When you’re 24, being with someone for two or three years seems like an eternity. I know this, because a sunken cost mentality also kept me from ending a long relationship when I should have. In the first episode, the contestants repeatedly say they want to get married because they’ve spent so many years together and they don’t want the time together to be wasted. But society sees marriage as the goal of a relationship, the contestants are willing to go so far to achieve it, even if it doesn’t make sense for them.

As Buzzfeed’s Shannon Keating puts it: “By glorifying marriage as the only truly worthwhile and meaningful relationship in someone’s romantic life, these sorts of reality dating shows convince their contestants to value the social signifiers of marriage — of being able to claim, as one of the guys on The Ultimatum puts it, that ‘this is my girl’ — to such an extent that they’ll do just about anything to put a ring on somebody, anybody’s finger.”

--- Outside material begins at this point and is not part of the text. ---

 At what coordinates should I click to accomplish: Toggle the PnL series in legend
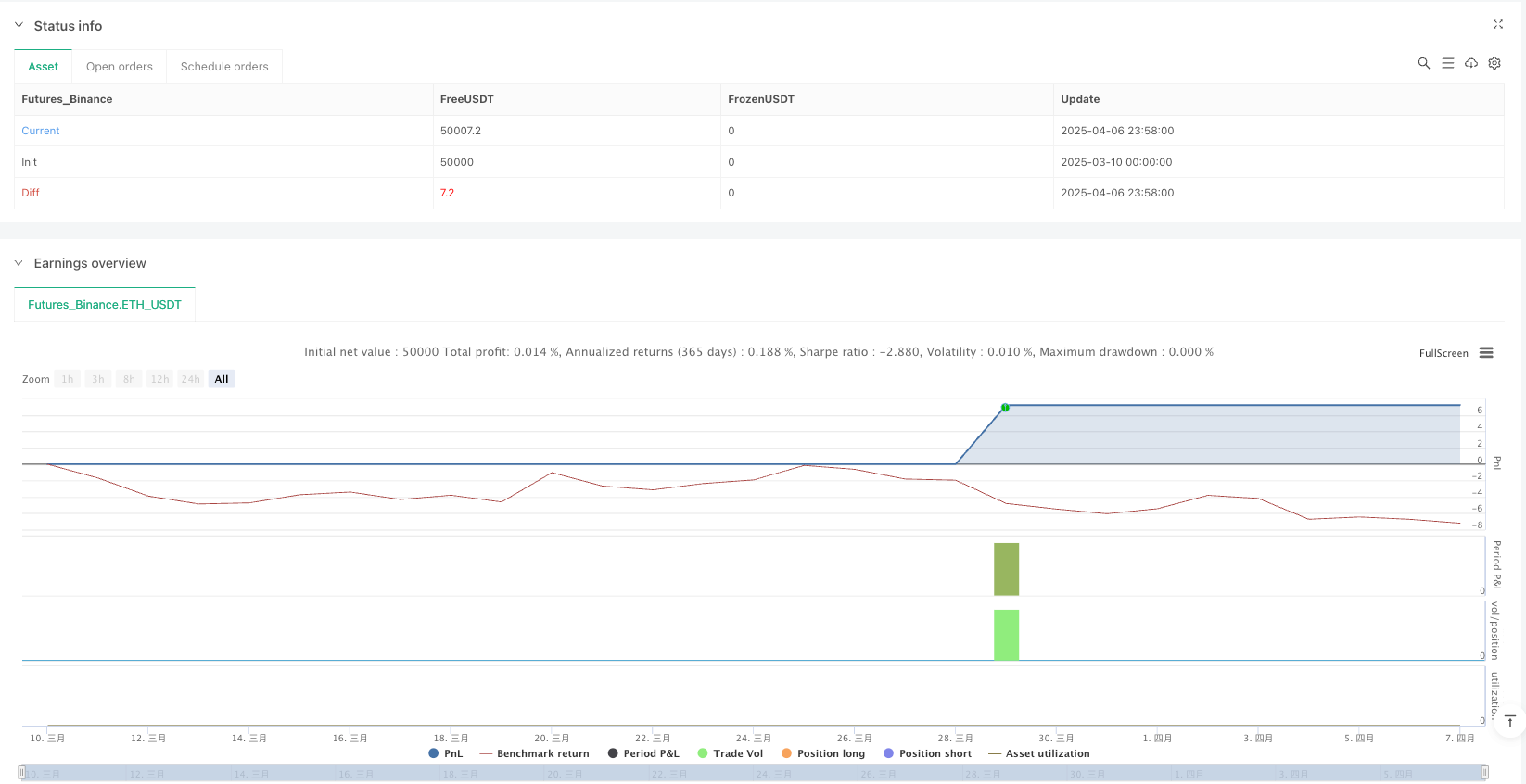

The very premise of the show also proves its contestants shouldn’t get married: All of them are horny and excited at the prospect of dating other people. (A normal impulse, by the way!) In interviews, they go back and forth between talking about wanting to “start a life,” but as soon as they’re given the chance to ditch their partners, nearly all of them say they’re excited and open to be dating other people. If one minute, you’re threatening to break up with your partner because they don’t want to get married and the next, you’re having fun flirting with some hot guy by a pool, that’s...something to pay attention to.

But the couples’ sudden interest in someone new also isn’t surprising. For some people, marriage is a goal to be checked off a list, and the act of marriage is more important than who it’s with. There's nothing wrong with that pragmatic view towards marriage; it’s just another way some of these couples are incompatible, and no desperate attempt to save a relationship for fear of having your time been wasted can fix that.

Ultimately, no show will make me think people in their early 20s who have been dating for a couple of years are ready to get married. But then again, you could only populate an earnest dating show with people in their 20s, who still believe that marriage means you’ll be together forever.